Порыв сквозного ветра, приподняв пелерину, открыл руку мальчика: она
была перевязана.
- Пустяки, - уверенным тоном продолжал старший. - Не скажешь даже, что
он получил увечье на работе, хотя этот паршивый прыщик вскочил у него в
типографии. Руку дергает до самого плеча.
Антуан очень спешил.
- Температура повышена?
- Как вы сказали?
- Жар есть?
- Да, похоже на то, - ответил старший, кивнув головой и озабоченно
вглядываясь в лицо Антуана.
- Скажи своим родителям, чтобы привели его к двум часам на прием в
амбулаторию при "Милосердии", - знаешь, большая больница налево?
На лице мальчика появилась легкая гримаса, выдавшая его разочарование,
но тотчас же исчезла. На губах заиграла заискивающая полуулыбка.

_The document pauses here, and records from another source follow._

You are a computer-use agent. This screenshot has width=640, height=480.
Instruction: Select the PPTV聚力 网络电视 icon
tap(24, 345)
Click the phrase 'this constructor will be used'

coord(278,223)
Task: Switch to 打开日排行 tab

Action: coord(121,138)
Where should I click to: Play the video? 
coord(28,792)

- Я думал, вы согласитесь... - Но он тотчас же спохватился и закончил
тоном человека, привыкшего мириться с неизбежным: - Ничего, как-нибудь
устроимся. Благодарю вас. Пойдем, Лулу.
Он улыбнулся безо всякой задней мысли, приветливо помахал фуражкой и
двинулся к выходу.
Антуан был заинтересован. Одно мгновение он колебался.
- Вы меня здесь ждали?
- Да, сударь.
- Кто вас... - Антуан открыл дверь, которая вела на лестницу. -
Заходите сюда, не стойте на сквозняке. Кто вас сюда направил?

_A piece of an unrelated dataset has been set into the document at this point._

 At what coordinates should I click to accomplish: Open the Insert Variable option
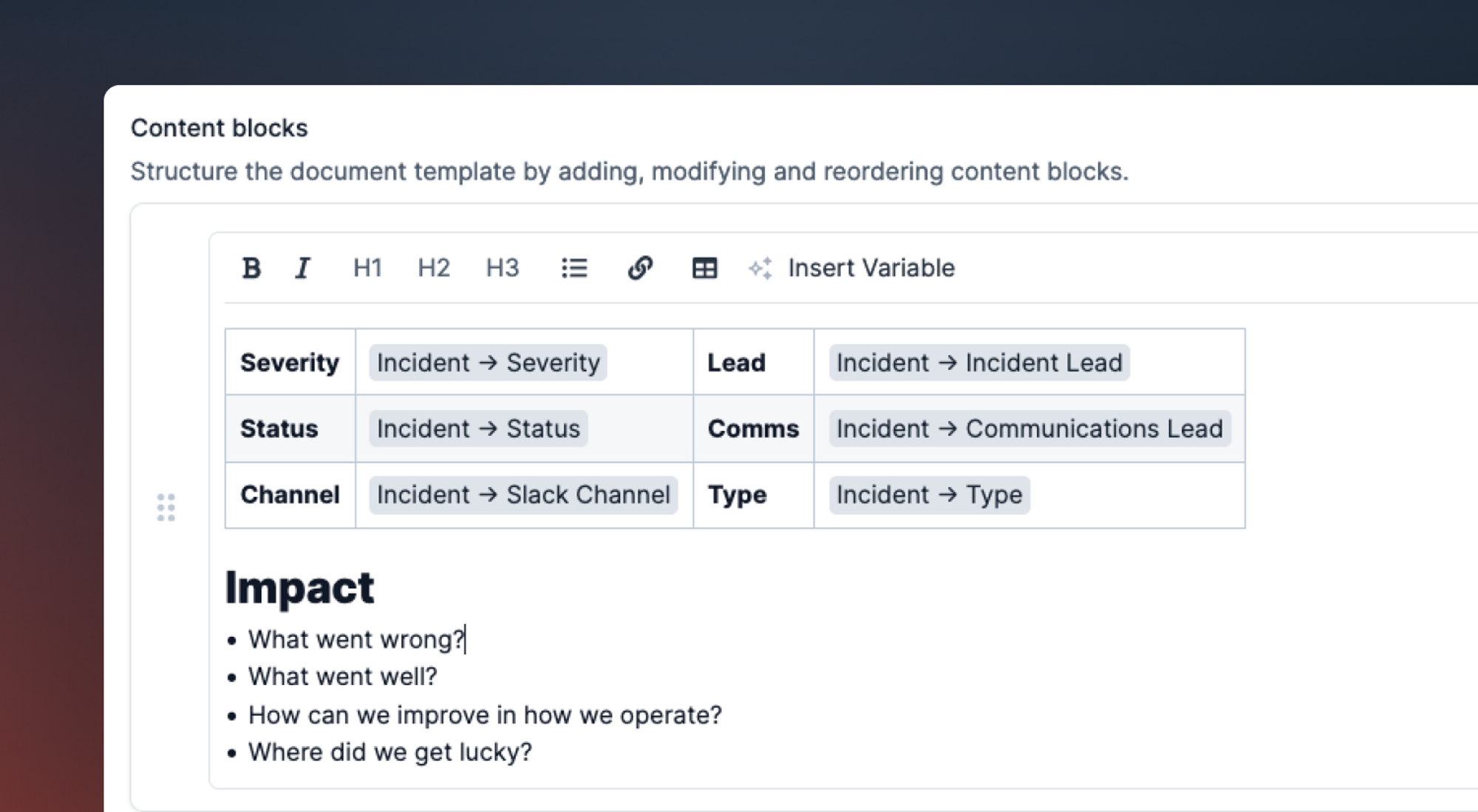click(871, 268)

- Никто. - Рожица мальчугана прояснилась. - Я ведь вас хорошо знаю. Я
служу в нотариальной конторе. Знаете, в глубине двора.
Антуан стоял около больного и машинально взял его за руку.

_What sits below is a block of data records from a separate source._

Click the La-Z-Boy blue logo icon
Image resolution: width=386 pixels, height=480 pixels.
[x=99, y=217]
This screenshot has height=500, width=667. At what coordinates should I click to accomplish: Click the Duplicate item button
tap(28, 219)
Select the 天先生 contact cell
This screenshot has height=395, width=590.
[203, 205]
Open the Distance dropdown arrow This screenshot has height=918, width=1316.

Прикосновение к влажной ладони, к горячей руке всегда вызывало в нем
невольное волнение.
- Где живут твои родители, малыш?
Младший перевел на старшего усталый взгляд:
- Робер!
- У нас нет родителей. - И после короткой паузы прибавил: - Мы живем на
улице Вернейль.
- Ни отца, ни матери?
- Нет.
- А дед или бабушка?
- Никого нет.
Выражение лица у мальчика было совершенно серьезное, взгляд вполне
искренний; никакого желания разжалобить или хотя бы заинтересовать, ни
малейшего оттенка грусти. Зато удивление Антуана могло показаться
ребяческим.
- Сколько тебе лет?
- Пятнадцать.
- А ему?
- Тринадцать с половиной.
"Черт бы их побрал! - подумал Антуан. - Уже без четверти час! Позвонить
Филипу. Позавтракать. Зайти к отцу. И успеть вернуться в предместье
Сент-Оноре до приема... Выбрали как раз подходящий денек!"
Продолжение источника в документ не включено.